According to Jan PÅáda, a gynecologist and vice-chairman of the Czech Medical Chamber: “A Czech-speaking patient would probably actively resist the fact that she is going to undergo a procedure she does not understand.” The staff who perpetrated the abortion are being investigated for “gross negligence,” and the hospital has apologized to the woman for aborting her baby and offered compensation, although news reports do not state the price put on her child.
This story has put the media’s schizophrenia on abortion on full display. The press knows that the reason this story is so “devastating” (as the Evening Standard put it) is because the woman’s baby was killed; this, however, cannot be admitted bluntly because that would indict all abortions. It is horrifying that a woman’s baby was aborted without her consent; it is also horrifying that another woman’s baby was going to be (and probably was) aborted with her consent. In the Czech Republic, abortion is legal on demand up to 12 weeks, and up until birth for “fetal anomaly.”

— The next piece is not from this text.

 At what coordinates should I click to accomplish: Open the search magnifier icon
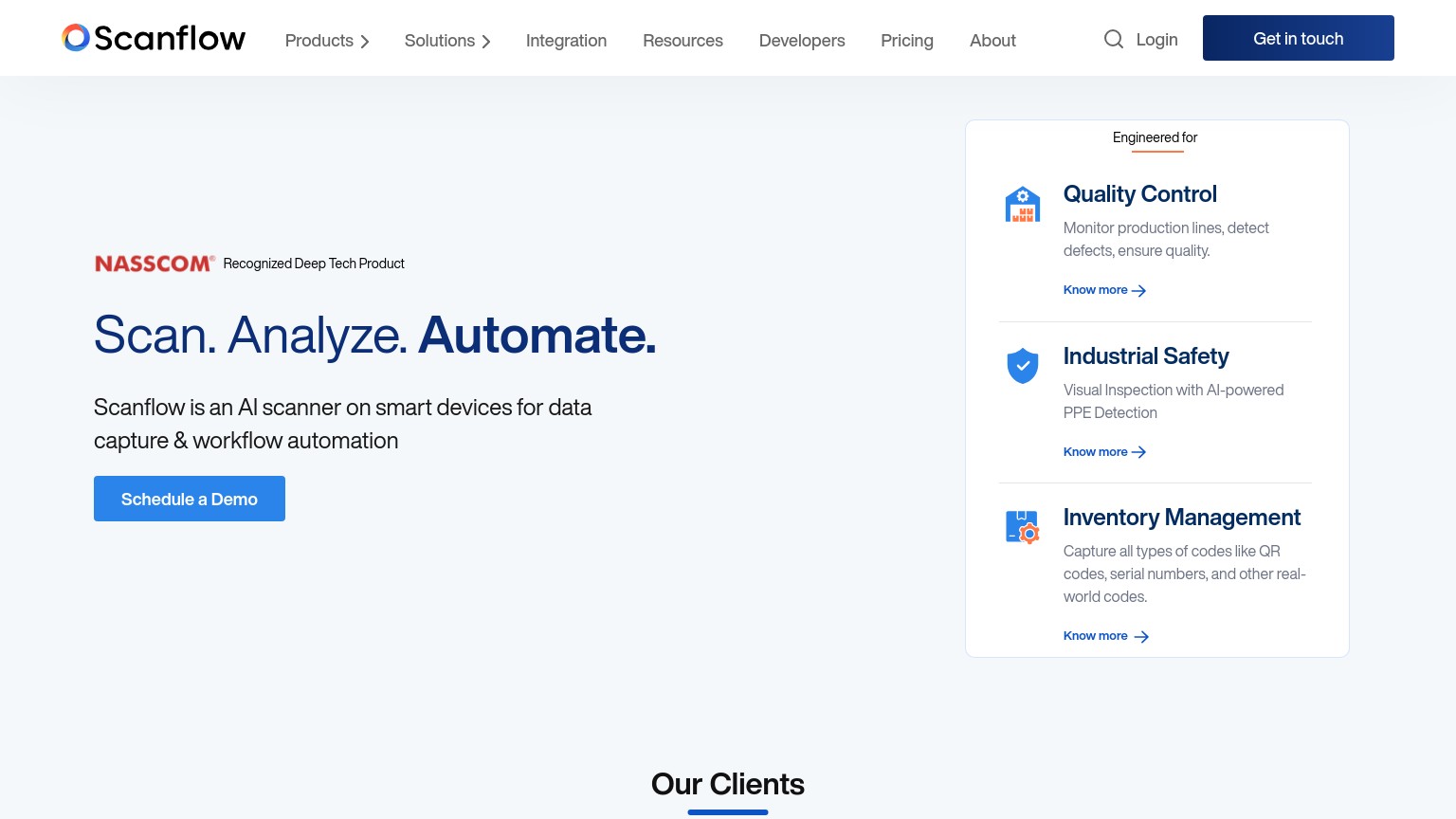(x=1114, y=39)
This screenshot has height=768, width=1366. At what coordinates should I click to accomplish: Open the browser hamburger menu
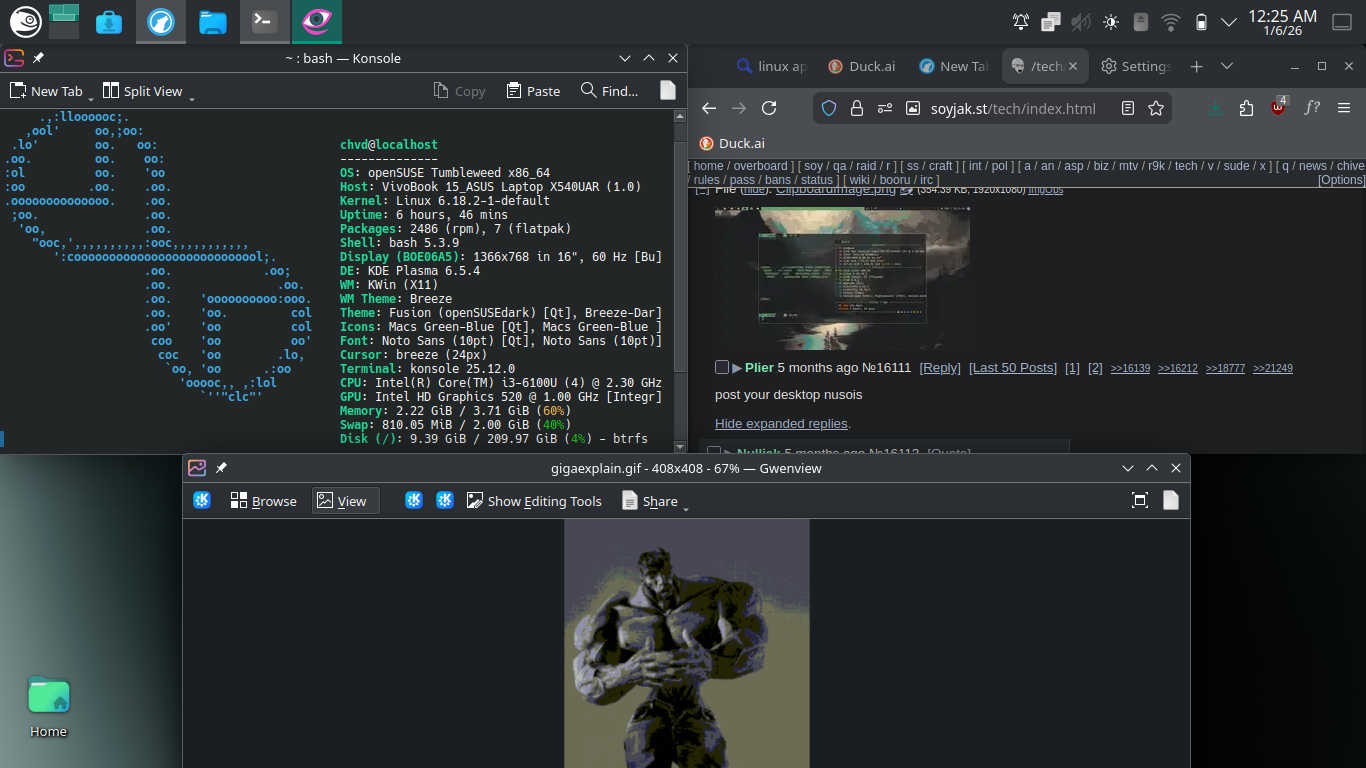tap(1344, 108)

Thus, we get the Evening Standard calling the story a “horror,” but also describing what occurred thusly: “she underwent a curettage – a surgical cleaning of the uterus” and as a result “she miscarried.” The New York Post also referred to the abortion as a “surgical cleaning of the uterus,” which is a deliberately Orwellian way to describe a procedure that intentionally targets and dismembers the body of the baby developing in the womb. If you want some idea of what that procedure looks like and what happened to this woman’s poor baby, watch this video from Live Action. This wasn’t a “surgical cleaning,” and the reporters writing these stories know it.

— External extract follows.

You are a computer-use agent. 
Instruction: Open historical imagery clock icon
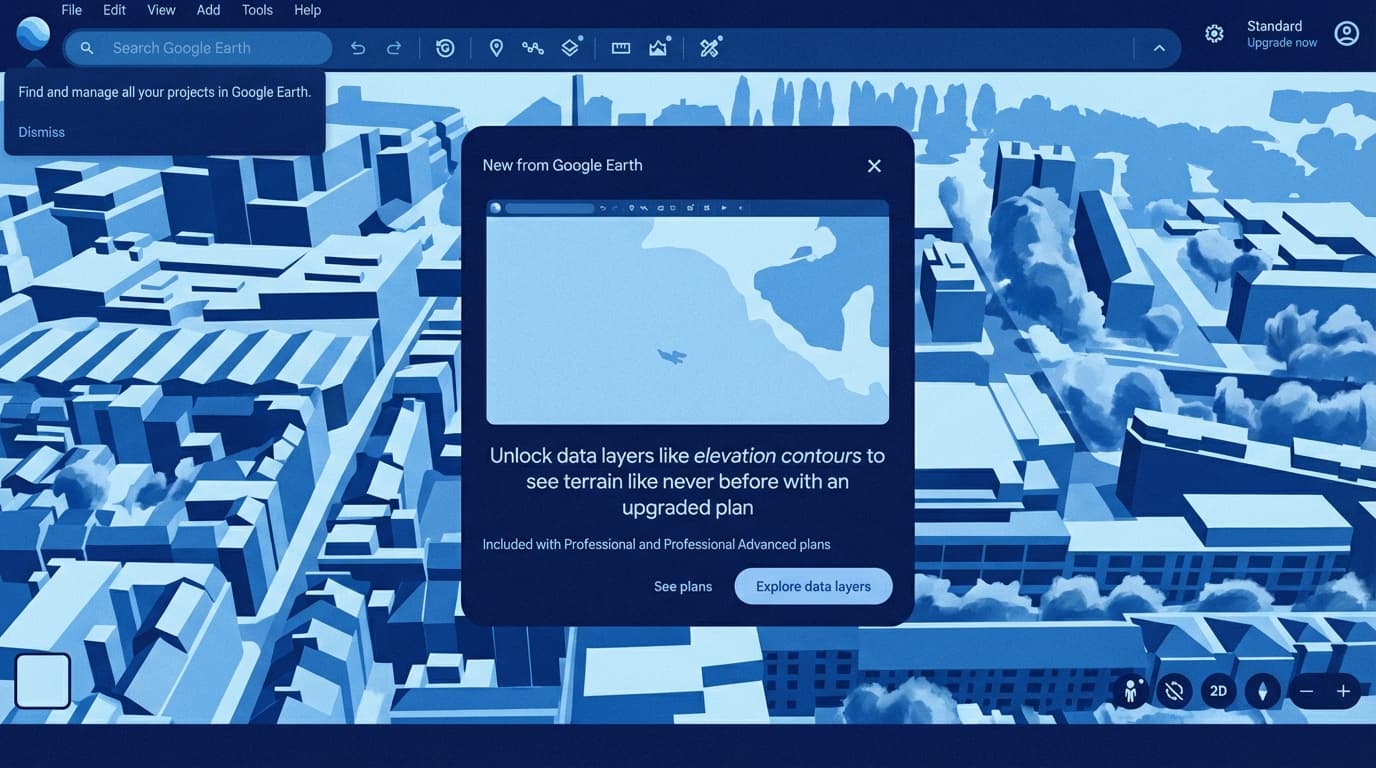[445, 48]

As shocking as it is, this has happened before. The Evening Standard noted that a doctor in South Korea aborted the wrong woman’s baby in 2019 in a similar case of mistaken identity – she had come to the clinic six weeks pregnant to get nutritional supplements. In 2021, an Irish couple discovered, to their shock, that the baby they had chosen to abort because they were told he was disabled was actually perfectly healthy. The medical staff was very apologetic, but the unacknowledged horror – the submerged truth in the press coverage of such stories – is that these babies cannot be put back together again.
These babies are dead because they have been killed. The Irish parents, who reported a “devastating sense of loss,” knew it; the reporters knew it; the medical staff knew it. Those reporting on this “snafu” in Prague (the term chosen by the New York Post) also know that this story is about much more than a medical mix-up – that’s why it is making headlines. But in our insane abortion regimes, where happily expectant mothers are asked about their babies and unhappily pregnant mothers are told to get abortions, nobody can say that quiet part out loud.